Bastar has its own history and mythology. So, the temples here too have their own deities and associated legends. One will have to write a whole book to fully describe all of these but it should suffice to say that the most important temple in Bastar is the Devi Danteshwari Temple at Dantewada. As you can see, the deity lends her name to the town of Dantewada itself and it is also considered to be a Shaktipeeth. Another Danteshwari Temple is located near the royal palace in Jagdalpur.
Trekking in Bastar
As you can see, this region is hilly and the hills are covered with dense vegetation. This makes it an interesting place for trekking. While you can’t expect long treks like the Himalayas, many short day treks are possible here. However, due to remoteness, a lot of these trails are known to locals only and only in recent years, some of these routes are being developed as tourist attractions. As a part of my Bastar Visit, I did the Dholkal Trek, which is the most famous of the treks in this region.
Caving in Bastar
Although I could not visit them, Bastar also has several major caves. These are long limestone caves and tourists can go inside in the dry winter season. In the rainy season, they generally remain closed fopr safety reasons. Some of these famous caves include Kotamsar Cave, Dandak Cave, Kailash Cave etc.
Museums at Jagdalpur
Jagdalpur has two important museums that you should visit even before you do anything else. One is the Anthropological Museum and the other is the Archaeological Museum. I think the names are self-explanatory. One tells you about the history and the archaeological riches of the region while the other tells you about the people and their culture.
People and Culture of Bastar
As mentioned already, Bastar is known for its aboriginal population although a lot of other people also live here, at least in the bigger towns. Nevertheless, the primary cultural experience here is that of these communities. Tourists visit them to witness their austere lifestyle and social practices, vibrant music & dance, arts and craft, and festivals. The local cuisine is also unique. While rice is the staple food, you may not recognize some of the other stuff on offer here. (I will expand this part over the next few weeks with more information)
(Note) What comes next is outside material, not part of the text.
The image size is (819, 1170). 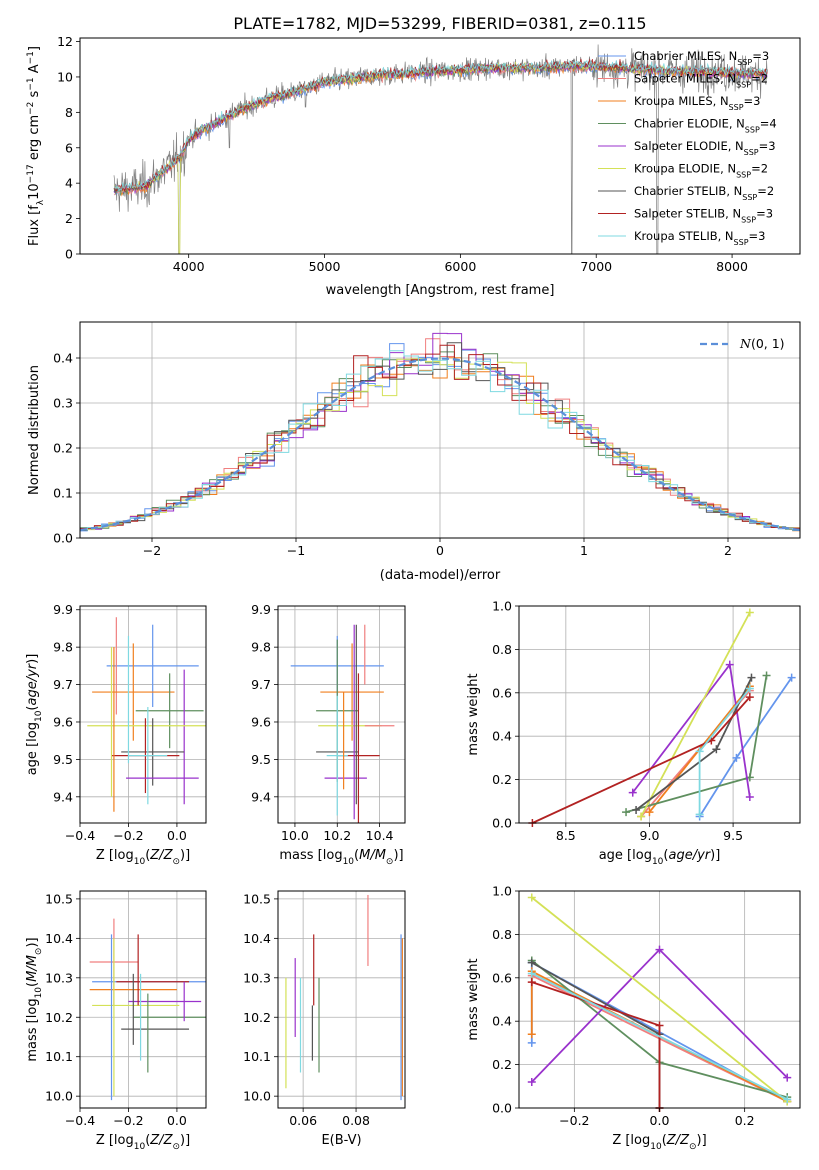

What is the Best Season to visit Bastar?
Generally, winter months are pleasant to ram around Bastar while the rainy season, i.e. the monsoon has a certain charm.
In the monsoons, it can rain heavily and at times you may get stuck. However, the hills are at their best during this season. Rains bring relief from the harsh summer and the greenery return to the landscape.
This is a short but important season. This is when the iconic Bastar Dussehra takes place and it attracts the maximum number of tourists. The weather is generally pleasant but not too cold during this time. You may still get some residual rains from the retreating monsoon.
Winters are popular among tourists. Weather is dry and pleasant and it is easy to roam around places without getting exhausted.
Spring & Summer (March-June)
Central India gets a bit too hot during the summer and is generally not a good time to visit. In fact, it starts heating up in the spring itself and apart from the early days of spring, these months should generally be avoided.
What Language do they speak in Bastar?
There are many languages out there. In fact, each and every tribe must be having their own languages and dialects. However, if you know Hindi, that should help you survive in most places unless you end up in the extreme interiors.
Phone and Data Connectivity in Bastar
Generally, most networks and internet services should work in Jagdalpur and Dantewada. In other areas, they work intermittently. From what I noticed, Jio was working better even in the remote areas including the Dholkal Trek, where other networks were struggling.